GOAL OF THE EXERCISE — Copy each of the following entries back without change.

((

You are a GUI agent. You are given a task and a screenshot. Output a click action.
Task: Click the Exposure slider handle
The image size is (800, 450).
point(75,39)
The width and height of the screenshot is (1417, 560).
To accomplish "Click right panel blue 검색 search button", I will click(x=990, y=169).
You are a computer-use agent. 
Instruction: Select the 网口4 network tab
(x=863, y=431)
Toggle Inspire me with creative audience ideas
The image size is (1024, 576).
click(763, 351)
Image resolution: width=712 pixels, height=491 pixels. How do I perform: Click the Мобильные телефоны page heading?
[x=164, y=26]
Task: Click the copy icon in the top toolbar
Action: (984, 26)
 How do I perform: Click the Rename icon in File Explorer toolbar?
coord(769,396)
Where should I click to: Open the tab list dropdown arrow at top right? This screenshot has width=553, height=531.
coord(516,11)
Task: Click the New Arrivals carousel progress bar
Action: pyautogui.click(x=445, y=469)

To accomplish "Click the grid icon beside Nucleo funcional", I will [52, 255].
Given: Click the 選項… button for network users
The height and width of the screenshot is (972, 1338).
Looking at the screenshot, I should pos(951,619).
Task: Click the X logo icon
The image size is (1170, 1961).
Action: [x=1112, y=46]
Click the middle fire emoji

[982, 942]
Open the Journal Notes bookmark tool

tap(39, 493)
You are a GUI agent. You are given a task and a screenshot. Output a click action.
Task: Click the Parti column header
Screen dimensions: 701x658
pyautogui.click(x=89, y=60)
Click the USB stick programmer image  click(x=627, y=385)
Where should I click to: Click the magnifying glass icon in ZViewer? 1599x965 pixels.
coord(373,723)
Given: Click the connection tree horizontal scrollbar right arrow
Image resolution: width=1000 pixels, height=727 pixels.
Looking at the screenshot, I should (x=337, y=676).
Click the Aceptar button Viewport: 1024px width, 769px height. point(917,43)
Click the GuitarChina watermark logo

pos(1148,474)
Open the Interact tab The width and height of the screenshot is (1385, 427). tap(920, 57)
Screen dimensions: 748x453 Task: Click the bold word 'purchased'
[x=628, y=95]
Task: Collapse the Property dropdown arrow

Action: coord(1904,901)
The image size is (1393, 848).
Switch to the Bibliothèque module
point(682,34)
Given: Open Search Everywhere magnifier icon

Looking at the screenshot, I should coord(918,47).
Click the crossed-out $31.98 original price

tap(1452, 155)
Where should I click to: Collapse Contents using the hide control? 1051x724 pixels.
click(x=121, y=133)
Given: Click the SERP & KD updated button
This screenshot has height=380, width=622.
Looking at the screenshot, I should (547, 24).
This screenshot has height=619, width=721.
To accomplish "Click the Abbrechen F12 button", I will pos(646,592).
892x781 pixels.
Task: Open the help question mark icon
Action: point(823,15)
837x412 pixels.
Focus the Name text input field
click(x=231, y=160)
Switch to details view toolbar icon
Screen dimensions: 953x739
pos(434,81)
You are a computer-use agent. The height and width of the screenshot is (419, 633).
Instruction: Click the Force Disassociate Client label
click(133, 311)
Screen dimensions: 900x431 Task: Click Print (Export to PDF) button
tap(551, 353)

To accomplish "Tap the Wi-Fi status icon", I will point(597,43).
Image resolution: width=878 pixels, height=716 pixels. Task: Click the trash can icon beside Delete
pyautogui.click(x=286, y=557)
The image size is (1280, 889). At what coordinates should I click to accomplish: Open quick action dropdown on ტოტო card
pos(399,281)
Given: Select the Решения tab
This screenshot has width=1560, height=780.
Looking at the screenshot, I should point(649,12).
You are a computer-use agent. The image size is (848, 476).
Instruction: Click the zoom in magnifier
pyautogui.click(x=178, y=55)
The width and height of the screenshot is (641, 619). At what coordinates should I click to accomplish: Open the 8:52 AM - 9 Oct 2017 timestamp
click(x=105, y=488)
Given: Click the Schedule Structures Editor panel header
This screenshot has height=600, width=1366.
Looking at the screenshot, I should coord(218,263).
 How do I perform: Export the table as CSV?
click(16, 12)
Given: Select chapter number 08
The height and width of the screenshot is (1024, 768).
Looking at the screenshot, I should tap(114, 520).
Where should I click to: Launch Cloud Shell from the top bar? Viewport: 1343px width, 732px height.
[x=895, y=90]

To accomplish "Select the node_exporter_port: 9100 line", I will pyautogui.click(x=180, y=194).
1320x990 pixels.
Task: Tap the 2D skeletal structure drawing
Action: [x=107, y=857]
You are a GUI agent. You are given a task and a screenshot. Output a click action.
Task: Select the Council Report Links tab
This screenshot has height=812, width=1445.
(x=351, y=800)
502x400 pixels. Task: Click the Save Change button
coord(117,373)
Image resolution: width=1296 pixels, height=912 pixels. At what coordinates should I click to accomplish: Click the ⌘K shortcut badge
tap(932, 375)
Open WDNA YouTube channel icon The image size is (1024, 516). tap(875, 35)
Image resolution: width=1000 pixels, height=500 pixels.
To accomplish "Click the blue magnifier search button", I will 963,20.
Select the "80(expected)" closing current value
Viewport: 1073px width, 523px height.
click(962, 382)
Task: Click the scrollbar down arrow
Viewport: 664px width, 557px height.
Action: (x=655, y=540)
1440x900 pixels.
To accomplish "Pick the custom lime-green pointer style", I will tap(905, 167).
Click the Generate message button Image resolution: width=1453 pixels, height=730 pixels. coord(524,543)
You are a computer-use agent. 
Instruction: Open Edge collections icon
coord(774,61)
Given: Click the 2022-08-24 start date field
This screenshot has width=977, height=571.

))

TASK SOLUTION —
You are a GUI agent. You are given a task and a screenshot. Output a click action.
Task: Click the Exposure slider handle
The image size is (800, 450).
point(75,39)
The width and height of the screenshot is (1417, 560).
To accomplish "Click right panel blue 검색 search button", I will click(x=990, y=169).
You are a computer-use agent. 
Instruction: Select the 网口4 network tab
(x=863, y=431)
Toggle Inspire me with creative audience ideas
The image size is (1024, 576).
click(763, 351)
Image resolution: width=712 pixels, height=491 pixels. How do I perform: Click the Мобильные телефоны page heading?
[x=164, y=26]
Task: Click the copy icon in the top toolbar
Action: (984, 26)
 How do I perform: Click the Rename icon in File Explorer toolbar?
coord(769,396)
Where should I click to: Open the tab list dropdown arrow at top right? This screenshot has width=553, height=531.
coord(516,11)
Task: Click the New Arrivals carousel progress bar
Action: pyautogui.click(x=445, y=469)

To accomplish "Click the grid icon beside Nucleo funcional", I will [52, 255].
Given: Click the 選項… button for network users
The height and width of the screenshot is (972, 1338).
Looking at the screenshot, I should pos(951,619).
Task: Click the X logo icon
The image size is (1170, 1961).
Action: [x=1112, y=46]
Click the middle fire emoji

[982, 942]
Open the Journal Notes bookmark tool

tap(39, 493)
You are a GUI agent. You are given a task and a screenshot. Output a click action.
Task: Click the Parti column header
Screen dimensions: 701x658
pyautogui.click(x=89, y=60)
Click the USB stick programmer image  click(x=627, y=385)
Where should I click to: Click the magnifying glass icon in ZViewer? 1599x965 pixels.
coord(373,723)
Given: Click the connection tree horizontal scrollbar right arrow
Image resolution: width=1000 pixels, height=727 pixels.
Looking at the screenshot, I should (x=337, y=676).
Click the Aceptar button Viewport: 1024px width, 769px height. point(917,43)
Click the GuitarChina watermark logo

pos(1148,474)
Open the Interact tab The width and height of the screenshot is (1385, 427). tap(920, 57)
Screen dimensions: 748x453 Task: Click the bold word 'purchased'
[x=628, y=95]
Task: Collapse the Property dropdown arrow

Action: coord(1904,901)
The image size is (1393, 848).
Switch to the Bibliothèque module
point(682,34)
Given: Open Search Everywhere magnifier icon

Looking at the screenshot, I should coord(918,47).
Click the crossed-out $31.98 original price

tap(1452, 155)
Where should I click to: Collapse Contents using the hide control? 1051x724 pixels.
click(x=121, y=133)
Given: Click the SERP & KD updated button
This screenshot has height=380, width=622.
Looking at the screenshot, I should (547, 24).
This screenshot has height=619, width=721.
To accomplish "Click the Abbrechen F12 button", I will pos(646,592).
892x781 pixels.
Task: Open the help question mark icon
Action: point(823,15)
837x412 pixels.
Focus the Name text input field
click(x=231, y=160)
Switch to details view toolbar icon
Screen dimensions: 953x739
pos(434,81)
You are a computer-use agent. The height and width of the screenshot is (419, 633).
Instruction: Click the Force Disassociate Client label
click(133, 311)
Screen dimensions: 900x431 Task: Click Print (Export to PDF) button
tap(551, 353)

To accomplish "Tap the Wi-Fi status icon", I will point(597,43).
Image resolution: width=878 pixels, height=716 pixels. Task: Click the trash can icon beside Delete
pyautogui.click(x=286, y=557)
The image size is (1280, 889). At what coordinates should I click to accomplish: Open quick action dropdown on ტოტო card
pos(399,281)
Given: Select the Решения tab
This screenshot has width=1560, height=780.
Looking at the screenshot, I should point(649,12).
You are a computer-use agent. The image size is (848, 476).
Instruction: Click the zoom in magnifier
pyautogui.click(x=178, y=55)
The width and height of the screenshot is (641, 619). At what coordinates should I click to accomplish: Open the 8:52 AM - 9 Oct 2017 timestamp
click(x=105, y=488)
Given: Click the Schedule Structures Editor panel header
This screenshot has height=600, width=1366.
Looking at the screenshot, I should coord(218,263).
 How do I perform: Export the table as CSV?
click(16, 12)
Given: Select chapter number 08
The height and width of the screenshot is (1024, 768).
Looking at the screenshot, I should tap(114, 520).
Where should I click to: Launch Cloud Shell from the top bar? Viewport: 1343px width, 732px height.
[x=895, y=90]

To accomplish "Select the node_exporter_port: 9100 line", I will pyautogui.click(x=180, y=194).
1320x990 pixels.
Task: Tap the 2D skeletal structure drawing
Action: [x=107, y=857]
You are a GUI agent. You are given a task and a screenshot. Output a click action.
Task: Select the Council Report Links tab
This screenshot has height=812, width=1445.
(x=351, y=800)
502x400 pixels. Task: Click the Save Change button
coord(117,373)
Image resolution: width=1296 pixels, height=912 pixels. At what coordinates should I click to accomplish: Click the ⌘K shortcut badge
tap(932, 375)
Open WDNA YouTube channel icon The image size is (1024, 516). tap(875, 35)
Image resolution: width=1000 pixels, height=500 pixels.
To accomplish "Click the blue magnifier search button", I will 963,20.
Select the "80(expected)" closing current value
Viewport: 1073px width, 523px height.
click(962, 382)
Task: Click the scrollbar down arrow
Viewport: 664px width, 557px height.
Action: (x=655, y=540)
1440x900 pixels.
To accomplish "Pick the custom lime-green pointer style", I will tap(905, 167).
Click the Generate message button Image resolution: width=1453 pixels, height=730 pixels. coord(524,543)
You are a computer-use agent. 
Instruction: Open Edge collections icon
coord(774,61)
Given: Click the 2022-08-24 start date field
This screenshot has width=977, height=571.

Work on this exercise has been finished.